Ridge Run Tips

Are you running the Bridger Ridge Run? Here are some race day tips to help you have your best race possible.

1. To prevent stomach issues and increase performance, don’t eat too much for breakfast or the night before. Before races, I usually eat about 2 bananas or about 400 calories of Hammer Perpetuem for breakfast. I eat dinner the night before by 5pm and it’s usually a fruit and greens smoothie which is easy to digest.img_01231

2. During the race, focus on efficient technique. For uphills, I focus on high cadence and not pushing off which both greatly save energy. Allow yourself to fall into the uphill, there is no need to push off which wastes a lot of energy. For downhills, I focus on engaging my lower abs and high cadence which minimizes impact and reduces fatigue. The downhills are where you can conserve energy and make up the most time. Efficient technique will also help with the rocks and technical terrain by helping with balance and reducing fatigue.

3. Start slow and walk the steep uphills. You can most likely speed walk the uphills faster than running and save a lot of energy. Folks are surprised to hear that I speed walk most of the uphills.
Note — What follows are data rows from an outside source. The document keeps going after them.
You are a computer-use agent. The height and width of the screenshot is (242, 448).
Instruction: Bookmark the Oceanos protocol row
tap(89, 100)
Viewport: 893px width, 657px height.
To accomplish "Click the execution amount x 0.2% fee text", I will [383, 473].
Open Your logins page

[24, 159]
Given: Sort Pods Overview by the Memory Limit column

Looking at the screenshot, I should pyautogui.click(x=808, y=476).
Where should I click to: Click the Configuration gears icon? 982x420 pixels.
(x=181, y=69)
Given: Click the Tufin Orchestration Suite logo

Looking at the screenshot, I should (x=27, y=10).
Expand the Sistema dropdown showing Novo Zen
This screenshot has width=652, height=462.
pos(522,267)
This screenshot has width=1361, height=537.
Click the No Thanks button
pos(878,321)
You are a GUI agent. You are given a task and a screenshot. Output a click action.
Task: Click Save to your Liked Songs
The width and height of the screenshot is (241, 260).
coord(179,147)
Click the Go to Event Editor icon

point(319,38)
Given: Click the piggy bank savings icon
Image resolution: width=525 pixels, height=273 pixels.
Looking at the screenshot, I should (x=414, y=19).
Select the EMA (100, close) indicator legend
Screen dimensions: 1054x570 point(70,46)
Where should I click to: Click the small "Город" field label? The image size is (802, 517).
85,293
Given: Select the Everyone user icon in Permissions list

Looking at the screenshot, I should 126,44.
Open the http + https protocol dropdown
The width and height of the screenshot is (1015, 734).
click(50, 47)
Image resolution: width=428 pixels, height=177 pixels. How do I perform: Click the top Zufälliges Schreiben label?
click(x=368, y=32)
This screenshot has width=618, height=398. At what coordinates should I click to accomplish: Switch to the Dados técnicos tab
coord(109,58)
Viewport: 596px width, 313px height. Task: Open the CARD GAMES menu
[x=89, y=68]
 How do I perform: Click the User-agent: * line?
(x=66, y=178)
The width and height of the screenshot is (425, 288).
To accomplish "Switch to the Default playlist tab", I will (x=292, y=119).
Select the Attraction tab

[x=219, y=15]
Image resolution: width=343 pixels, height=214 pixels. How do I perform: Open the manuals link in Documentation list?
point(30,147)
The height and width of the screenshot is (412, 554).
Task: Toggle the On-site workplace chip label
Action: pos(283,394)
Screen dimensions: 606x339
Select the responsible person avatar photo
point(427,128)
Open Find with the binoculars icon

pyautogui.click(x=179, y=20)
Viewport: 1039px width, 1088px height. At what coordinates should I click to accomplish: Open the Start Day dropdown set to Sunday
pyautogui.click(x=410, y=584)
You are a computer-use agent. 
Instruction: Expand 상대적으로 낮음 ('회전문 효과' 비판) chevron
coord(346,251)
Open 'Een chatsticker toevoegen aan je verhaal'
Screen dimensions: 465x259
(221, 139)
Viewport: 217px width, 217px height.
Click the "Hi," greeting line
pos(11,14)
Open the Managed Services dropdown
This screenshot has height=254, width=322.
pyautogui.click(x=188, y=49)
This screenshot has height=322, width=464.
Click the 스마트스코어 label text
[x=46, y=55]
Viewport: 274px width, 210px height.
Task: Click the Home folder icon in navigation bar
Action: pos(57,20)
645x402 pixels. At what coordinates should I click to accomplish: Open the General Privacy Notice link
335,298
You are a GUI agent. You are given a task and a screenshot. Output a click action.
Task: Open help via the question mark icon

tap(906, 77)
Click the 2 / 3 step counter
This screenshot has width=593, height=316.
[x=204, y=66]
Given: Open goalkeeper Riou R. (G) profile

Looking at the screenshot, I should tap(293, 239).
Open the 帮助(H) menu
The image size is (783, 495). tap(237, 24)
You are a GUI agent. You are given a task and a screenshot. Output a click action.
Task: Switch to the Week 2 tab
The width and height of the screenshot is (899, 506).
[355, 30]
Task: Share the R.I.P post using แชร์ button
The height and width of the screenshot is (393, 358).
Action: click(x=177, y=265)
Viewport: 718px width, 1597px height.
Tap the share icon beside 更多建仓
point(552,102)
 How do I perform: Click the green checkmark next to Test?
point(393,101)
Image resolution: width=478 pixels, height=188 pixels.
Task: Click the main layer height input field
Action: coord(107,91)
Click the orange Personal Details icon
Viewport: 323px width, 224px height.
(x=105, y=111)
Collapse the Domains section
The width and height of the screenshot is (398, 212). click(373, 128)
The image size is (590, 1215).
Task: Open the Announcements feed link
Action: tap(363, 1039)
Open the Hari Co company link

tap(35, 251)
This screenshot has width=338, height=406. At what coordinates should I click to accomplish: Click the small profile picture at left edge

I ran the 2011 BRR in 3:40 and probably walked 40 minutes of the uphills.

4. During the race, shoot for about 120-200 calories per hour of easily digestible, high carbohydrate foods such as Hammer Gels, Heed or bananas. Depending on the weather, drink about 12-20 oz of water per hour. Also, a couple of Endurolytes an hour will help prevent cramping and fatigue. Get Perpetuem, Endurolytes, gels, Heed and other Hammer products 15% off HERE.

5. Go out and have fun! Enjoy the scenery and beauty of running in the mountains. Meet new friends and focus on relaxing and having fun. Not only will the race be more enjoyable, but you’ll probably perform better.